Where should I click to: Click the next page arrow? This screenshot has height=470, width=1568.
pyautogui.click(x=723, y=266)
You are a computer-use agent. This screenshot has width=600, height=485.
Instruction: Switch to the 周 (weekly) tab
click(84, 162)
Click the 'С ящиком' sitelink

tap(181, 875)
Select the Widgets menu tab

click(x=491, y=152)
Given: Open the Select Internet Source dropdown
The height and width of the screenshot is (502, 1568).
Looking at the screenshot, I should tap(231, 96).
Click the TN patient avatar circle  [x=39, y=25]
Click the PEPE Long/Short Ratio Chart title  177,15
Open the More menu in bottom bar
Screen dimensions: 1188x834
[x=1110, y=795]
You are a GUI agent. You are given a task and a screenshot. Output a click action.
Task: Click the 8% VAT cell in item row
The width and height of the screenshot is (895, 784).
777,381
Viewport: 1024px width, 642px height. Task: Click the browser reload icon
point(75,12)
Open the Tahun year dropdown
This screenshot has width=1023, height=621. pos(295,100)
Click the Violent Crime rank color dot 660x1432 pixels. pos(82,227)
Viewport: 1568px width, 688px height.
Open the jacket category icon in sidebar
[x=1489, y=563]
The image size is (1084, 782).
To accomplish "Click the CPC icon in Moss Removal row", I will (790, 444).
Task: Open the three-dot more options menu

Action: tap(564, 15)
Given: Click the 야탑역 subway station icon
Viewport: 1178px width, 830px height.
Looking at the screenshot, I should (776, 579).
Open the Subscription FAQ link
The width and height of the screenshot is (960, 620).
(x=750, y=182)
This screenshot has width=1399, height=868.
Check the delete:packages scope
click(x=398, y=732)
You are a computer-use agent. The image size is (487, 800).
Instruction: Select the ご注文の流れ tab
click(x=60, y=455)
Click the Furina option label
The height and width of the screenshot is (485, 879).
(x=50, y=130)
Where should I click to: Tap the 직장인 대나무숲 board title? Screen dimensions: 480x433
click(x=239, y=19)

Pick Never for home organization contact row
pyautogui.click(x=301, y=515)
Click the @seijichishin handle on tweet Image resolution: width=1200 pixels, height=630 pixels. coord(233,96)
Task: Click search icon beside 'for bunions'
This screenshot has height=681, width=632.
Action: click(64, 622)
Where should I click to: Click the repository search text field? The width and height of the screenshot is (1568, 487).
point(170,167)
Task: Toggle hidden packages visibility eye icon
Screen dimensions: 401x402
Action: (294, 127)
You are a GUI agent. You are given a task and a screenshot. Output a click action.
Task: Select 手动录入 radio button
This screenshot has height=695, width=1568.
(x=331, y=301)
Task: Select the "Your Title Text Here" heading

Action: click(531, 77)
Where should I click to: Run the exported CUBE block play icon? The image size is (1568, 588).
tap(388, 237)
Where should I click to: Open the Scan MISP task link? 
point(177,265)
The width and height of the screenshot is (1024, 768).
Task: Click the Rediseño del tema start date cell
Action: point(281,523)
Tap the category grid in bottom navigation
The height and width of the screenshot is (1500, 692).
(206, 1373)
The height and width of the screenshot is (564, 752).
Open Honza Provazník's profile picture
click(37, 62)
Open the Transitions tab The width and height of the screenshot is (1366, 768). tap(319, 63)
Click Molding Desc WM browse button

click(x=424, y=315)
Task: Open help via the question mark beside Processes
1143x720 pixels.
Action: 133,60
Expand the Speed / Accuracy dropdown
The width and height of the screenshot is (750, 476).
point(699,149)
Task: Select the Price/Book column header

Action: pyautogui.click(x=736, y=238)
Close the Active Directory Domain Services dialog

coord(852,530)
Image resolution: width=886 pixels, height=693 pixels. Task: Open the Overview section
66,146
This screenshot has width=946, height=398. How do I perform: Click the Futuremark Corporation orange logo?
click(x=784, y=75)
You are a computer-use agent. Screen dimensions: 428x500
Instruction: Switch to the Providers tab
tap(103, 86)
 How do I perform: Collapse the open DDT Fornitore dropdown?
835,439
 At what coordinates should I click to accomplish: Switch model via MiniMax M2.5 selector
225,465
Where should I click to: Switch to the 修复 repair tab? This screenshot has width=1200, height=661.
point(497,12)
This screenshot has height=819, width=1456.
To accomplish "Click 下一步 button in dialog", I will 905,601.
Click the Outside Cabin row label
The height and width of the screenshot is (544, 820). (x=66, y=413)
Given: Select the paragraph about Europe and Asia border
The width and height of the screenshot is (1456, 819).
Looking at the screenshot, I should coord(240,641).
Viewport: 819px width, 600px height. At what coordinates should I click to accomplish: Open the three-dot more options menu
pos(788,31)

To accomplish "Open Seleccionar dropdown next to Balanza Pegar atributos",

+ + + +

What to produce: Return exactly, and only, the lines above starting at the line that contains "Viewport: 1568px width, 688px height." and ending at the line that contains "Given: Click the 야탑역 subway station icon".

Output for this exercise:
Viewport: 1568px width, 688px height.
Open the jacket category icon in sidebar
[x=1489, y=563]
The image size is (1084, 782).
To accomplish "Click the CPC icon in Moss Removal row", I will (790, 444).
Task: Open the three-dot more options menu

Action: tap(564, 15)
Given: Click the 야탑역 subway station icon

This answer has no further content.